> [Problem to work on]
Transcribe the records below. Leave every word as it is.

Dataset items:
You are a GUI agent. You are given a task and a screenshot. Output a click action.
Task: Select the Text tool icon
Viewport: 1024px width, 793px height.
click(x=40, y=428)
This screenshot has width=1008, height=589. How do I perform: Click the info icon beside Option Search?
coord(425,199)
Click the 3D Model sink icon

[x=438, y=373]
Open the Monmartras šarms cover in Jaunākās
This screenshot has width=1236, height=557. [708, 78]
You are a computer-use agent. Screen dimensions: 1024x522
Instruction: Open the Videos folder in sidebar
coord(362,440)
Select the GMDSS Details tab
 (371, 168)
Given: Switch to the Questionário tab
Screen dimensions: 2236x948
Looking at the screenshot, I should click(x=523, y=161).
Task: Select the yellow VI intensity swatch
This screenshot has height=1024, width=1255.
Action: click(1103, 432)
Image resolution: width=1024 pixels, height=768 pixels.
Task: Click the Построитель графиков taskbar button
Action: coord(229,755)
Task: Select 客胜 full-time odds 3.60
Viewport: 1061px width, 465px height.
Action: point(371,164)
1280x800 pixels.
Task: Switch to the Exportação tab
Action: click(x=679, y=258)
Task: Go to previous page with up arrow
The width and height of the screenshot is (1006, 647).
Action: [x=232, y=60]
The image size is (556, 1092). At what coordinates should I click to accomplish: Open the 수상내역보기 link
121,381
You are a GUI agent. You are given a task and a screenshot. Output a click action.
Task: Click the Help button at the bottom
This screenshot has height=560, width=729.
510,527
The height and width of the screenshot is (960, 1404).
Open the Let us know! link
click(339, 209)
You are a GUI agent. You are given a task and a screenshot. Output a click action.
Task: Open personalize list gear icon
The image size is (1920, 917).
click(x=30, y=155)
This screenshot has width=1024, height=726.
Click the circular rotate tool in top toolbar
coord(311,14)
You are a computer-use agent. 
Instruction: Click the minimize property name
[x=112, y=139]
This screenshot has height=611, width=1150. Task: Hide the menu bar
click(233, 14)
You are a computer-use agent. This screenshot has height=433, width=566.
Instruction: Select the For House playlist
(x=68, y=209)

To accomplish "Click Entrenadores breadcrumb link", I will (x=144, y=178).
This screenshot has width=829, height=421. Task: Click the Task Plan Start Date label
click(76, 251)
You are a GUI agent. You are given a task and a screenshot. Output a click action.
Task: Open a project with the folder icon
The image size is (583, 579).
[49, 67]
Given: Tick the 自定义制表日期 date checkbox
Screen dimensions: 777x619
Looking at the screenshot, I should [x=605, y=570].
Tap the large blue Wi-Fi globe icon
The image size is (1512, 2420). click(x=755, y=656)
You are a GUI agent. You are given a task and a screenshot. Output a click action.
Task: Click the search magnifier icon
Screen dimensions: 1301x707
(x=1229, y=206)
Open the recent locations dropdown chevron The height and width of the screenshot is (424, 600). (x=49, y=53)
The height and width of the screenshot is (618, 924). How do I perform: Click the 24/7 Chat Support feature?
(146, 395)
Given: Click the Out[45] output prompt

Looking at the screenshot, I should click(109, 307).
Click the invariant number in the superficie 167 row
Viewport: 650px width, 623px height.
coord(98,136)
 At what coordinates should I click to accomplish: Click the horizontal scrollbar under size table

> [Answer section]
You are a GUI agent. You are given a task and a screenshot. Output a click action.
Task: Select the Text tool icon
Viewport: 1024px width, 793px height.
click(x=40, y=428)
This screenshot has width=1008, height=589. How do I perform: Click the info icon beside Option Search?
coord(425,199)
Click the 3D Model sink icon

[x=438, y=373]
Open the Monmartras šarms cover in Jaunākās
This screenshot has width=1236, height=557. [708, 78]
You are a computer-use agent. Screen dimensions: 1024x522
Instruction: Open the Videos folder in sidebar
coord(362,440)
Select the GMDSS Details tab
 (371, 168)
Given: Switch to the Questionário tab
Screen dimensions: 2236x948
Looking at the screenshot, I should click(x=523, y=161).
Task: Select the yellow VI intensity swatch
This screenshot has height=1024, width=1255.
Action: click(1103, 432)
Image resolution: width=1024 pixels, height=768 pixels.
Task: Click the Построитель графиков taskbar button
Action: coord(229,755)
Task: Select 客胜 full-time odds 3.60
Viewport: 1061px width, 465px height.
Action: point(371,164)
1280x800 pixels.
Task: Switch to the Exportação tab
Action: click(x=679, y=258)
Task: Go to previous page with up arrow
The width and height of the screenshot is (1006, 647).
Action: [x=232, y=60]
The image size is (556, 1092). At what coordinates should I click to accomplish: Open the 수상내역보기 link
121,381
You are a GUI agent. You are given a task and a screenshot. Output a click action.
Task: Click the Help button at the bottom
This screenshot has height=560, width=729.
510,527
The height and width of the screenshot is (960, 1404).
Open the Let us know! link
click(339, 209)
You are a GUI agent. You are given a task and a screenshot. Output a click action.
Task: Open personalize list gear icon
The image size is (1920, 917).
click(x=30, y=155)
This screenshot has width=1024, height=726.
Click the circular rotate tool in top toolbar
coord(311,14)
You are a computer-use agent. 
Instruction: Click the minimize property name
[x=112, y=139]
This screenshot has height=611, width=1150. Task: Hide the menu bar
click(233, 14)
You are a computer-use agent. This screenshot has height=433, width=566.
Instruction: Select the For House playlist
(x=68, y=209)

To accomplish "Click Entrenadores breadcrumb link", I will (x=144, y=178).
This screenshot has width=829, height=421. Task: Click the Task Plan Start Date label
click(76, 251)
You are a GUI agent. You are given a task and a screenshot. Output a click action.
Task: Open a project with the folder icon
The image size is (583, 579).
[49, 67]
Given: Tick the 自定义制表日期 date checkbox
Screen dimensions: 777x619
Looking at the screenshot, I should [x=605, y=570].
Tap the large blue Wi-Fi globe icon
The image size is (1512, 2420). click(x=755, y=656)
You are a GUI agent. You are given a task and a screenshot. Output a click action.
Task: Click the search magnifier icon
Screen dimensions: 1301x707
(x=1229, y=206)
Open the recent locations dropdown chevron The height and width of the screenshot is (424, 600). (x=49, y=53)
The height and width of the screenshot is (618, 924). How do I perform: Click the 24/7 Chat Support feature?
(146, 395)
Given: Click the Out[45] output prompt

Looking at the screenshot, I should click(109, 307).
Click the invariant number in the superficie 167 row
Viewport: 650px width, 623px height.
coord(98,136)
 At what coordinates should I click to accomplish: Click the horizontal scrollbar under size table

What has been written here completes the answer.